Raised $30,000 first year managing marketing campaign, and brought in more than 100 volunteers and student workers.
Increased fundraising revenue by 15 percent during following year’s campaign.
Acquired $150,000 yearly commitment from Staples, supplying all office supplies for charity events and organizations.
The most common experience found during your employment gap is school work. But many mothers volunteer with community organizations and causes to supplement their time. Be careful when listing these activities. Make sure to clarify this was volunteer work and not a paid position.
Some mothers choose to freelance in their spare time. Those projects may include design, typing, receptionist work, transcribing, etc. These are considered paid work experience and should be listed under job history on your resume, thereby helping to eliminate an employment gap.
But don’t list every single job separately. This can come across as job hopping or lack of dedication. Instead list yourself as the company and go from there. The following position shows how to write a freelance transcriptionist job, one of the most common work-at-home jobs.
MEGAN SMITH, Atlanta, GA • August 2013 to August 2015
Entrusted to transcribe medical records for local physicians, nurse practitioners and dental professionals. Optimized records making them easy to organize, retrieve and file. Monitored entries for errors, and promptly corrected each file once inconsistencies were found. Ensured HIPPA and other federal, state, local and industry standards and requirements adherence.

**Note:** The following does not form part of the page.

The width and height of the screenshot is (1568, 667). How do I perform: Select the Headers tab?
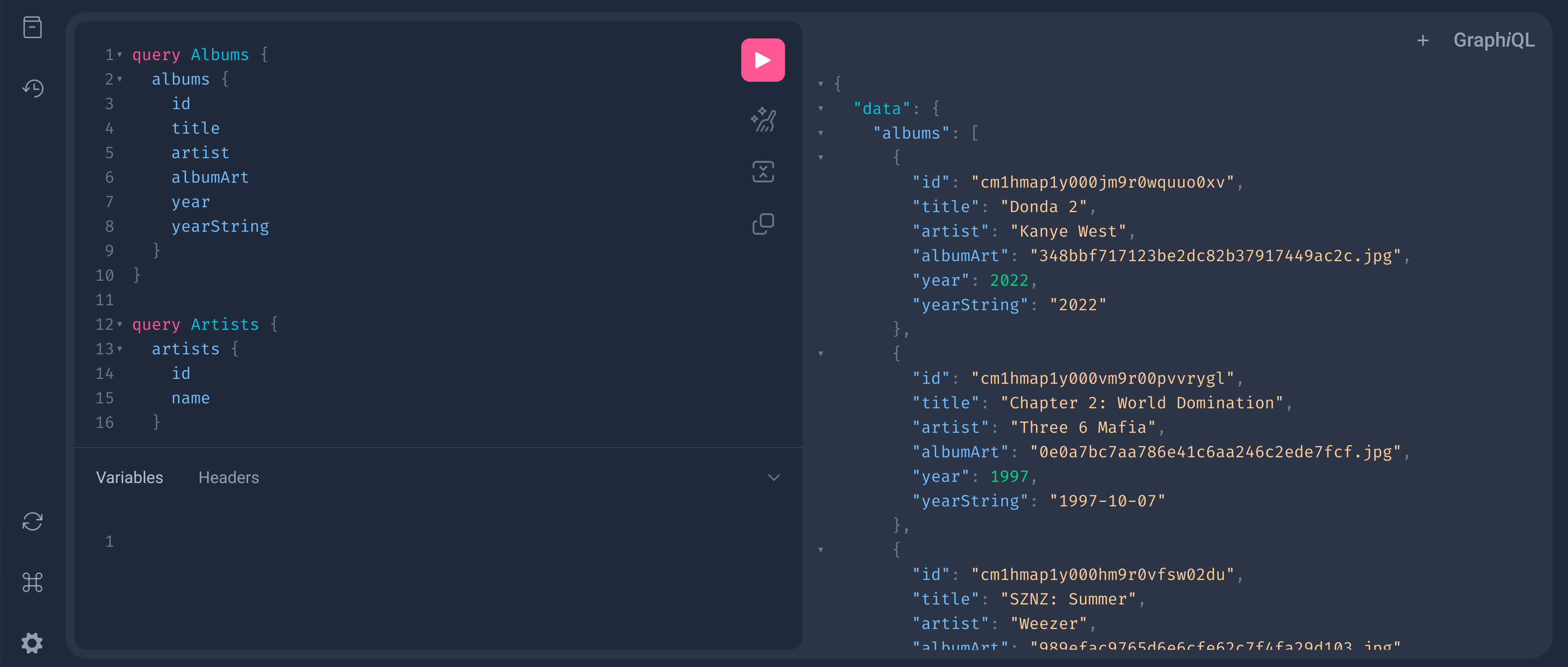228,477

Compiled more than 2,500 records using various data entry, medical record and shorthand systems and software.
Reduced in-accuracy by 15 percent for one physician and 50 percent for another, earning awards and increased compensation for both practices.
Notable clients include Dr. Jay Griffin, Delta Dental of Atlanta and Atlanta Dental College.

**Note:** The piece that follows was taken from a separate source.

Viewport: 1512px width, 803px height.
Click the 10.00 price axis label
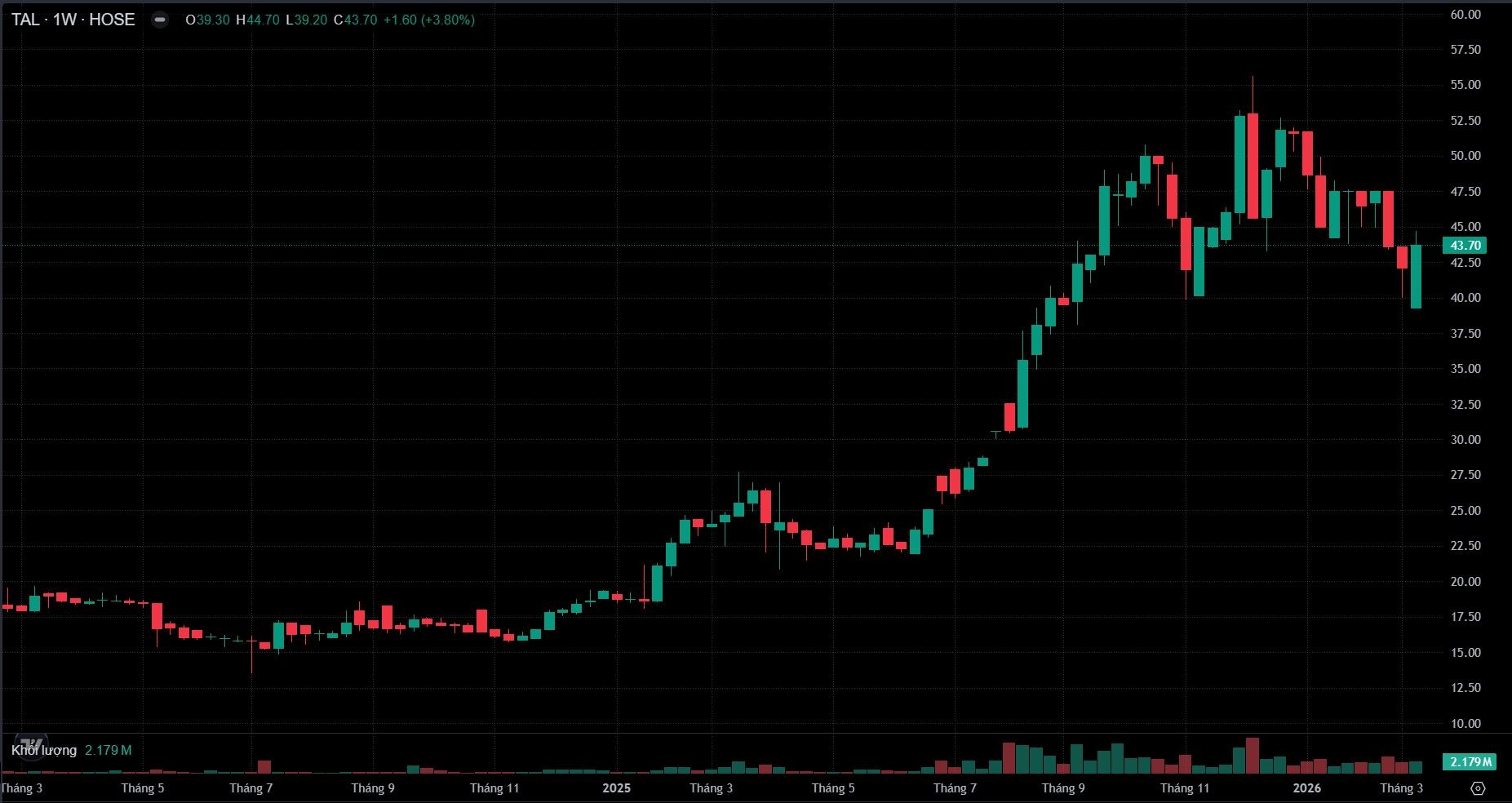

Experts disagree on whether mothers should create a job title or not. On one side of the fence, resume consultants say a large employment gap will automatically disqualify you for an interview. Others claim choosing a title sounds corny, and the hiring manager may not take you seriously. Both are true.
While it is never advisable to advertise large gaps in work history, there is no need to start fabricating a job description and title. Yes, mothers work very hard to take care of the children and family. They spend free time working for the school and nonprofits. But these are addressed using different methods.
Using the methods prescribed for freelance work and volunteerism listed above will eliminate the need to cover up large gaps in work history. Otherwise, if you don’t have any volunteer or freelance experience, it may be time to start looking at your duties at home. This should not be listed in the career section. Explain this in the cover letter.
Searching for a job and returning to work is never easy, but that task becomes much more difficult for mothers who left the workforce several years ago. Looking at your skills, extracurricular experience and professional training can help make the search and transition simpler. Just remember three simple rules, and the rest is gravy:
Be patient; don’t give up.
Be honest, and mention your situation early in the cover letter.
Focus on what you can do, not what you’ve missed.